Mock Trial and the Wrap Up


Clarion photo Provided by Natalie Wight

Mock Trial: Gold and Green teams.

By Jennifer Singh, Reporter

Cleveland’s Mock Trial finished their season on Saturday, March 4 with their annual regional competition. They had the opportunity to showcase their skills in the courtroom to all the other schools involved.

Mock Trial is a team of students who prepare legal arguments for a state-provided case and compete against other teams for sport. Each student plays the role of an attorney or a witness in the trial. Cleveland’s team in particular prepares for both the prosecution and defense sides of a case, which in turn advances students’ legal knowledge.

At regionals, only the top four teams were qualified to compete at state. St. Mary’s, Grant, Lincoln, and Riverdale were those top four teams. Cleveland unfortunately did not make top four; however, the team was still satisfied with their overall execution. Cleveland students Taylor Lewis, Ally Grimaldi, Peter Fink, Casey Tran, and Gwen Kaliszewski were even voted as best mock participants.  

“We had a great team this year with enough participation to bring two teams to the regionals [the CHS Gold and CHS Green teams],” Mock Trial coach and Cleveland alumnus Natalie Wight explained. “With 11 seniors graduating last year and only three seniors on the team, we knew it would be a building year.”

Cleveland has been preparing and working hard since the beginning of the school year. Alongside weekly meetings, this preparation includes participation in what team members call a “mini mock,” an unscored practice case against rival schools. This was scheduled to occur on Dec. 9, but was cancelled due to snow implications. Cleveland coaches Wight and Casey Nokes privately organized a session for Cleveland and two other teams to carry out the case, so not all was lost.

For regionals, Cleveland’s Mock Trial team got a hold on their case following mini mock, where the team began figuring out roles. These parts included the students who would be making opening and closing statements, as well as mockers who would be cross examining and direct examining witnesses. The team spent time creating, revising, and memorizing their arguments and practiced consistently to make their prosecution and defense cases clear and convincing.

Cleveland competed in two teams, the CHS Gold team and the CHS Green team. The gold team consisted of seniors and students that had been on the team for longer periods of time, while the green team was made up of newer and younger competitors. Even though the Cleveland team was split into two, there was still the connection throughout the entire group.

At regionals, “everyone really worked as a team,” junior Camila Mejia explained. “There’s different parts, and there’s people who are lawyers and witnesses. We all kind of made sure each separate part came together and had a common theme, and that really helped us really well.”

At the beginning of the year, the teams worked together to work on cases, but from then on, the teams remained separate to maintain focus on their specific cases and roles. They still kept in contact as a group, but the split teams made for better concentration on what students were assigned to.

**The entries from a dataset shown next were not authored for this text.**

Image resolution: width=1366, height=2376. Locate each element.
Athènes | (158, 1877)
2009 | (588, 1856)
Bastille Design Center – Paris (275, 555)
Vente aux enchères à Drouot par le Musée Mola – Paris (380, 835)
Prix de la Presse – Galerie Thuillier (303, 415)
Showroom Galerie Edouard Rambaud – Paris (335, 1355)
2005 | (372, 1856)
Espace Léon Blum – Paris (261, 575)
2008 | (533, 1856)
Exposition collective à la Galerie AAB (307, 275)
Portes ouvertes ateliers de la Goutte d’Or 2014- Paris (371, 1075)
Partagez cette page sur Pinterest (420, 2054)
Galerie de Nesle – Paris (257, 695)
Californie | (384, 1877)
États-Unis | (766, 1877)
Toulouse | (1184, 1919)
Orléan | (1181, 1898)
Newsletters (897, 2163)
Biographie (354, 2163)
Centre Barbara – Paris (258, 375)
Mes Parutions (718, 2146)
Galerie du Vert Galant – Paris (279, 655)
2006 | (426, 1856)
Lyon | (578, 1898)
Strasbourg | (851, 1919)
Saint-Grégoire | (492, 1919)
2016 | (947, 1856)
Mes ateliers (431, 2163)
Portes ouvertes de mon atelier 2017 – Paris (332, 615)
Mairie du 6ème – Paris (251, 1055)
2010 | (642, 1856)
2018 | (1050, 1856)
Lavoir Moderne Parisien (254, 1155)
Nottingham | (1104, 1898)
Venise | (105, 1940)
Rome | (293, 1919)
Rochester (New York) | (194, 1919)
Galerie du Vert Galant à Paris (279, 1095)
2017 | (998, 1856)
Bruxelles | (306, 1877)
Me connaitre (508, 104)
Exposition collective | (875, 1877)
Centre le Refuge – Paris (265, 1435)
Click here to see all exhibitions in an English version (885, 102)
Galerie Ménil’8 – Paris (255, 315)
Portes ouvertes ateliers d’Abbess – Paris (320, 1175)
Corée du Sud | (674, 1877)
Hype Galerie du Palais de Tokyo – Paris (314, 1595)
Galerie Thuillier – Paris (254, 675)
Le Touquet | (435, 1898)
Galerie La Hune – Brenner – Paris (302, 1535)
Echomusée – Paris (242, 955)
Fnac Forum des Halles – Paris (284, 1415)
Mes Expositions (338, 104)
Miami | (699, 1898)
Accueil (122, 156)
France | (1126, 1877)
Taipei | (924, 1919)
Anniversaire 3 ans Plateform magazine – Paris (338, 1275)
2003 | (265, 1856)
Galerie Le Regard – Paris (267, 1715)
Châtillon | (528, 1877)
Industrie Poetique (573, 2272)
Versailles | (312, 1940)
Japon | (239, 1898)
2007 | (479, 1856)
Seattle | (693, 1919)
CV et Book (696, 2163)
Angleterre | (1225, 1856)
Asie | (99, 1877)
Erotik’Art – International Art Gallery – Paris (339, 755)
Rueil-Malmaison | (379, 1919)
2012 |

Students in Mock Trial were extremely satisfied on how this year turned out. The students loved every aspect of the trials and the cases. “I really like when the other team objects to you because you really have to think on your feet and just figure it out right then and there, and it feels so good, especially when you say the right thing and then they don’t know what to say,” said sophomore Stella Robertson.

Even the coaches were proud to say that this year students were not afraid to put in work. “My husband, Casey Nokes, and I love coaching the team, and are always amazed at the time and dedication that the students give for this after school [and weekend] club team,” Wight explained. She is even already enthusiastic about how next year will turn out stating that “Next year we have an amazing team. We expect strong leadership from next year’s seniors Ariel Harmon, Grace Oh, Camila Mejia, and Emily Swinth. And we had eight standout newcomers this year, including Lauren ‘the powerhouse’ Woodhouse. We are all hoping to advance to the state tournament next year!”

This team had a prodigious season where all students felt eager to stand their ground in the court. Natalie Wight along with all of the participants this year believe that Mock Trial can only improve and become stronger from here.